Ejemplos de desigualdad en el consumo
Precios diferenciados. Un mismo producto puede costar más solo por tener un empaque rosado o una etiqueta femenina.
Publicidad sexista. Los anuncios refuerzan estereotipos que limitan las decisiones de compra de las mujeres.
Menos opciones. La oferta de productos, en algunos sectores, que son diseñados para mujeres es reducida o menos accesible.
Atención al cliente desigual. Algunas mujeres son ignoradas o no tomadas en serio al solicitar información o comprar productos.
Diseño excluyente. Tecnología, herramientas y vehículos suelen fabricarse pensando en los hombres, dejando fuera las necesidades femeninas.
Falta de representación. Muchas campañas de marketing no reflejan las experiencias y necesidades reales de las mujeres.

::::

● **Tareas por realizar**:
A – ¿Puedes extraer sin cambios, del texto sobre la desigualdad en el consumo, todo lo que va desde "Ejemplos de desigualdad" hasta "las necesidades femeninas."?
B – ¿Cómo seguiría el texto sobre la desigualdad en el consumo? Escribe la continuación a partir de donde termina.

::::

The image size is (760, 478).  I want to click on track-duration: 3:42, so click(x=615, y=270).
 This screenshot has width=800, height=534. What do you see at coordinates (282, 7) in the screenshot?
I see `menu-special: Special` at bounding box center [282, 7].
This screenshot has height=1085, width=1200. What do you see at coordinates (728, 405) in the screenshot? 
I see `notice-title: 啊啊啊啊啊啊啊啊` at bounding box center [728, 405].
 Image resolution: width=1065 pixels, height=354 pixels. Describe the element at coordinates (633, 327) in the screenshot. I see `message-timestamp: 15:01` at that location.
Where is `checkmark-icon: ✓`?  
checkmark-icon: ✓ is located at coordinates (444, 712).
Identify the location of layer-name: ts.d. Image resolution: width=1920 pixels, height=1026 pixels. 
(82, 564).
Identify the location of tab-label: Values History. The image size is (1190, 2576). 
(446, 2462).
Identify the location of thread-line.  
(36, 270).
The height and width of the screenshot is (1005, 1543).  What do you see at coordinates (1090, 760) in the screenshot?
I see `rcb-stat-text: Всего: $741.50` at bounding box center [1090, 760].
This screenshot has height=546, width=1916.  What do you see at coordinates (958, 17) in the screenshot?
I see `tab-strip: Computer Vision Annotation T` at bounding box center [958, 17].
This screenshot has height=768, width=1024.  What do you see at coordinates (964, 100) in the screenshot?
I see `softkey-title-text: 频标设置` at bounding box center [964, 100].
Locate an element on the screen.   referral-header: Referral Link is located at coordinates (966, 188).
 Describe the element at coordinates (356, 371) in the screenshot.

::::

● **Tareas resueltas**:
A –
Ejemplos de desigualdad en el consumo
Precios diferenciados. Un mismo producto puede costar más solo por tener un empaque rosado o una etiqueta femenina.
Publicidad sexista. Los anuncios refuerzan estereotipos que limitan las decisiones de compra de las mujeres.
Menos opciones. La oferta de productos, en algunos sectores, que son diseñados para mujeres es reducida o menos accesible.
Atención al cliente desigual. Algunas mujeres son ignoradas o no tomadas en serio al solicitar información o comprar productos.
Diseño excluyente. Tecnología, herramientas y vehículos suelen fabricarse pensando en los hombres, dejando fuera las necesidades femeninas.

B –
Estereotipos de género. Desde la ropa hasta los juguetes, los productos para mujeres están marcados por normas de género impuestas.
La sociedad debe visibilizar la batalla diaria contra la desigualdad en el consumo. El impuesto rosa no es solo un costo adicional, es un reflejo de las barreras económicas que enfrentan las mujeres. La próxima vez que vayas de compras, pregúntate: ¿estoy pagando más solo por ser mujer?